This morning’s news from the marble temple in Washington includes an environmental decision: Los Angeles County Flood Control District v. National Resource Defense Council, No. 11-46, Jan. 8, 2013. Quoting from the court’s syllabus:
“Held: Flow of water from an improved portion of a navigable waterway into an unimproved portion of the same waterway does not qualify as a ‘discharge of a polllutant’ under the C[lean] W[ater] A[ct].”
But though it is “the law,” we have some problems accepting the idea that the improved part of the Los Angeles River is “navigable.” We have lived in the LA area for well over a half century, and have never seen any boats in the “improved” parts of the LA River which is a bare, concrete lined channel that is either dry (or nearly so), or filled with rushing water when it rains, into which no sane person would launch a boat. That’s the dry concrete channel in which movie cops and robbers engage in those thrilling car chases. And in real life, during the rainy season, it occasionally provides scenes of breathtaking rescues of the unfortunates who somehow fall into the rushing water. At those times, you sure don’t want to be in it, in a boat or — God forbid! — without one.
For a link to the opinion click on http://www.supremecourt.gov/opinions/12pdf/11-460_3ea4.pdf .

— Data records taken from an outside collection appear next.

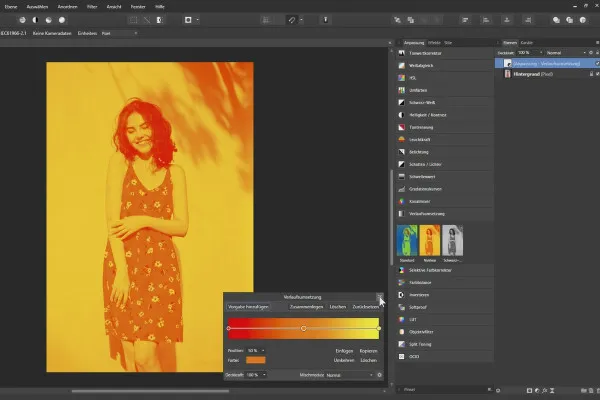Open the Filter menu
Viewport: 600px width, 400px height.
coord(92,5)
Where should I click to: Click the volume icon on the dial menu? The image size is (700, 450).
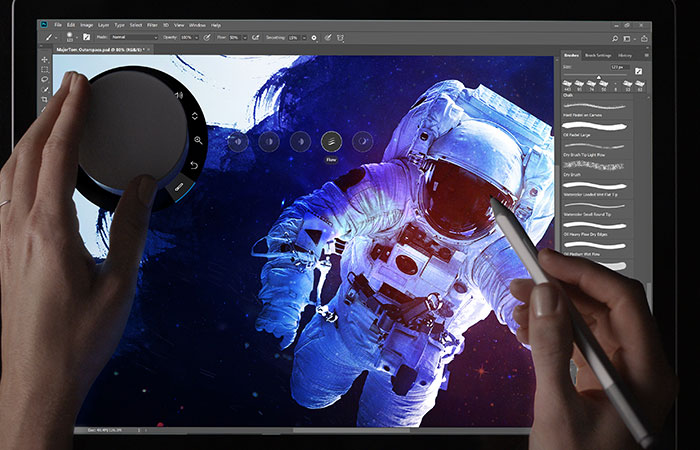(x=180, y=96)
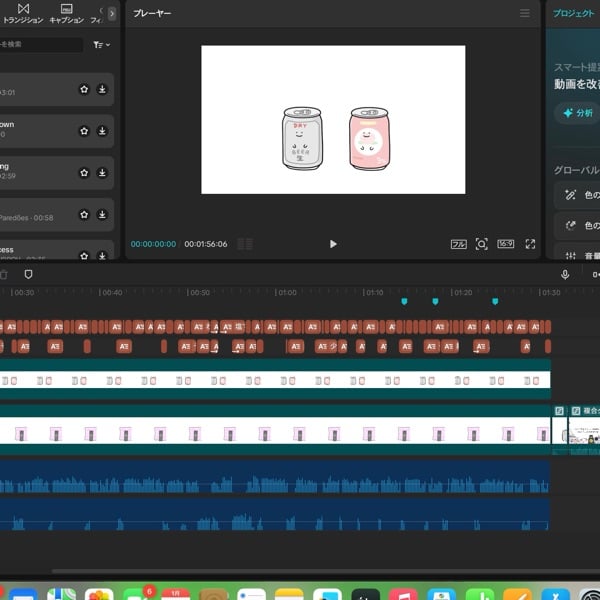
Task: Select the cyan marker near 01:20
Action: (x=434, y=301)
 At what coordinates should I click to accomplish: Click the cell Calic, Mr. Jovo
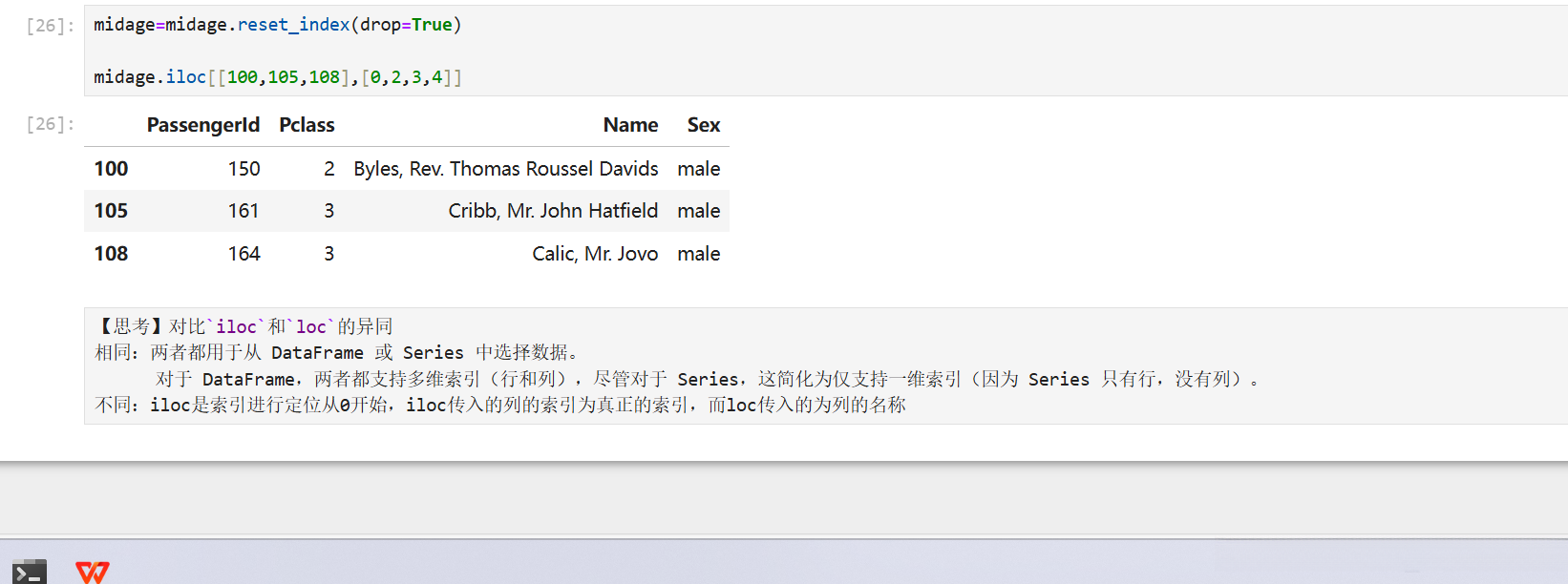tap(595, 254)
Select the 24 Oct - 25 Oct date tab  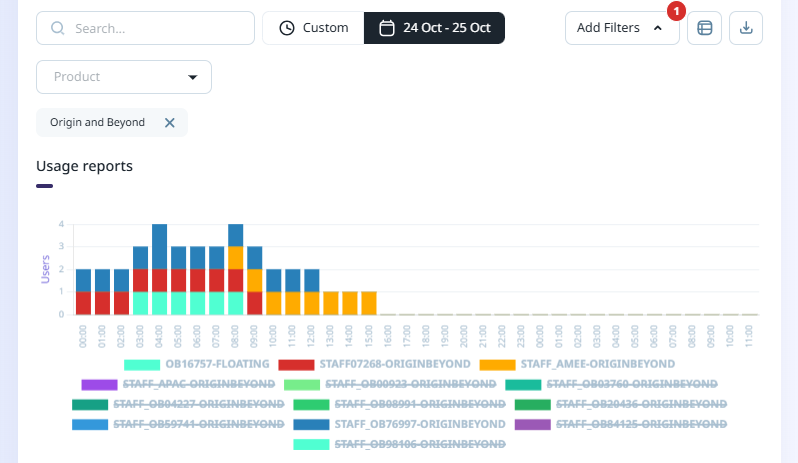(435, 28)
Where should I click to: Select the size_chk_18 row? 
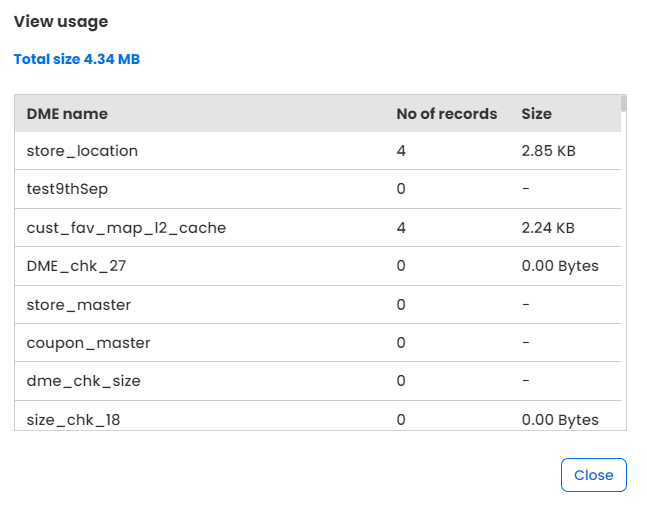tap(318, 416)
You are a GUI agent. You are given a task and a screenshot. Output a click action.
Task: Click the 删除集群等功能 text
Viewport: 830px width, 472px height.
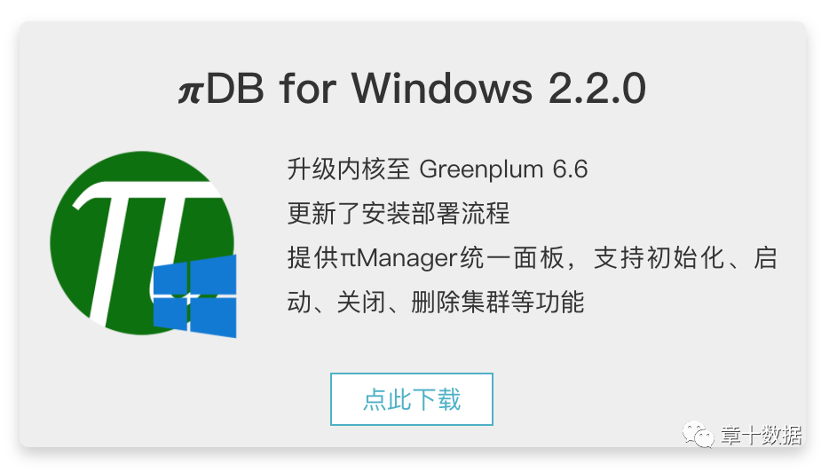(x=498, y=303)
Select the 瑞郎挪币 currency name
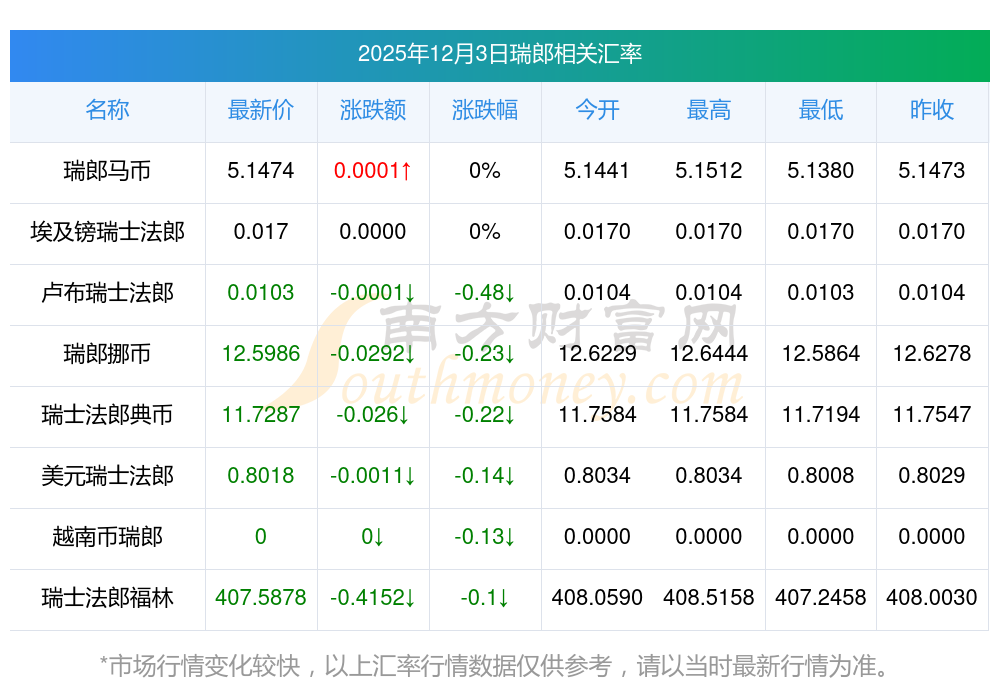 coord(107,354)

And by the way, we like better the formulation of the same holding as phrased by the Second Circuit. Quoth Justice Ginsburg:
“As the Second Circuit [aptly] put it. . . , ‘[i]f one takes a ladle of soup from a pot, lifts it above the pot, and pours it back into the pot, one has not “added”soup or anything else to the pot.’” Miccosukee, 541 U. S., at 109–110 (quoting Catskill Mountains Chapter of Trout Unlimited, Inc. v. New York, 273 F. 3d 481, 492 (CA2 2001)).